PAGE TEXT →
::::::::
Fire spread in chaparral – a comparison of laboratory data and model predictions in burning live fuels
David R. Weise A F , Eunmo Koo B , Xiangyang Zhou C , Shankar Mahalingam D , Frédéric Morandini E and Jacques-Henri Balbi E
+ Author Affiliations
- Author Affiliations
A USDA Forest Service, Pacific Southwest Research Station, Fire and Fuels Program, Riverside, CA 92506-6071, USA.
B Earth and Environmental Sciences Division, Los Alamos National Laboratory, Los Alamos, NM 87544, USA.
C FM Global, Inc., 1175 Boston-Providence Turnpike, PO Box 9102, Norwood, MA 02062-5019, USA.
D Department of Mechanical and Aerospace Engineering, University of Alabama in Huntsville, AL 35899, USA.
E Unité Mixte de Recherche (UMR) CNRS (Centre National de la Recherche Scientifique) 6134 – Sciences Pour l’Environnement (SPE), University of Corsica, BP 52, F-20250 Corte, France.
::::::::
COMPLETE THE FOLLOWING →
- 1) Retype the chaparral fire article header from "B Earth and" up to and including "AL 35899, USA.".
- 2) Check each statement against the chaparral fire article header and answer yes or no, quoting the deciding words: (a) Los Alamos National Laboratory is in Los Alamos, NM. (b) The University of Corsica is in Norwood. (c) The Pacific Southwest Research Station belongs to the USDA Forest Service.
- 3) Write what comes next in the chaparral fire article header, starting right after its last line.

DATASET EXTRACT →
::::::::
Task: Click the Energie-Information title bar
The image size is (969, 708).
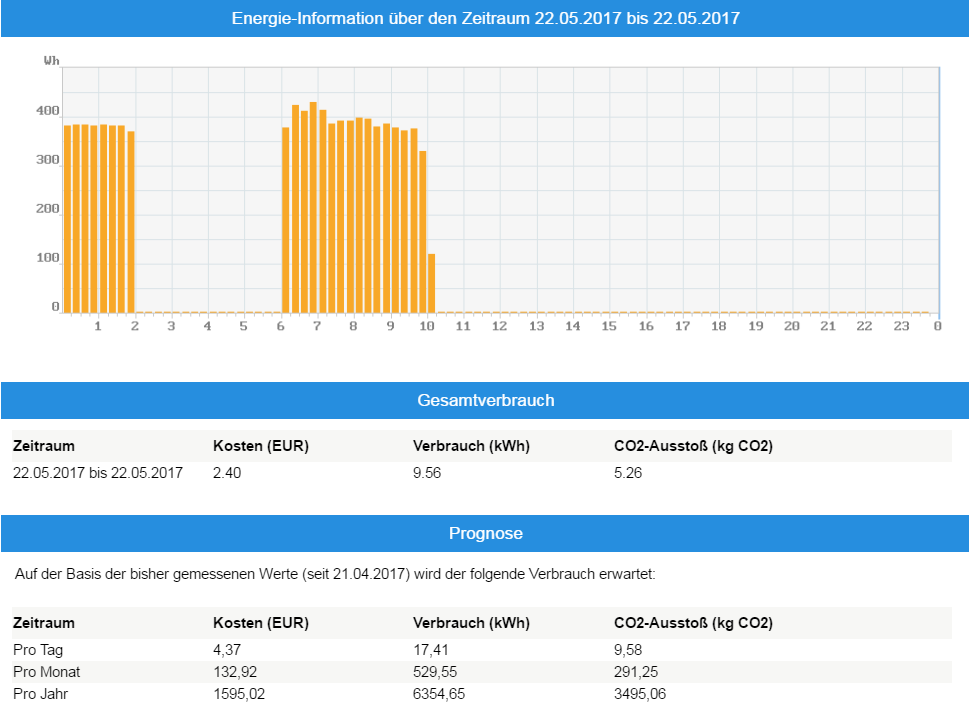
::::::::
THE ANSWERS →
- 1)
B Earth and Environmental Sciences Division, Los Alamos National Laboratory, Los Alamos, NM 87544, USA.
C FM Global, Inc., 1175 Boston-Providence Turnpike, PO Box 9102, Norwood, MA 02062-5019, USA.
D Department of Mechanical and Aerospace Engineering, University of Alabama in Huntsville, AL 35899, USA.

- 2)
(a) Yes: "Los Alamos National Laboratory, Los Alamos, NM 87544, USA."
(b) No: "University of Corsica, BP 52, F-20250 Corte, France."
(c) Yes: "USDA Forest Service, Pacific Southwest Research Station"

- 3)
F Corresponding author. Email: dweise@fs.fed.us
International Journal of Wildland Fire 25(9) 980-994 https://doi.org/10.1071/WF15177
Submitted: 3 October 2015 Accepted: 20 April 2016 Published: 16 June 2016
Abstract
Fire behaviour data from 240 laboratory fires in high-density live chaparral fuel beds were compared with model predictions. Logistic regression was used to develop a model to predict fire spread success in the fuel beds and linear regression was used to predict rate of spread. Predictions from the Rothermel equation and three proposed changes as well as two physically based models were compared with observed spread rates of spread. Flame length–fireline intensity relationships were compared with flame length data. Wind was the most important variable related to spread success. Air temperature, live fuel moisture content, slope angle and fuel bed bulk density were significantly related to spread rate. A flame length–fireline intensity model for Galician shrub fuels was similar to the chaparral data. The Rothermel model failed to predict fire spread in nearly all of the fires that spread using default values. Increasing the moisture of extinction marginally improved its performance. Modifications proposed by Cohen, Wilson and Catchpole also improved predictions. The models successfully predicted fire spread 49 to 69% of the time. Only the physical model predictions fell within a factor of two of actual rates. Mean bias of most models was close to zero. Physically based models generally performed better than empirical models and are recommended for further study.
Additional keywords: Adenostoma fasciculatum, Arctostaphylos glandulosa, Ceanothus crassifolius, Quercus berberidifolia.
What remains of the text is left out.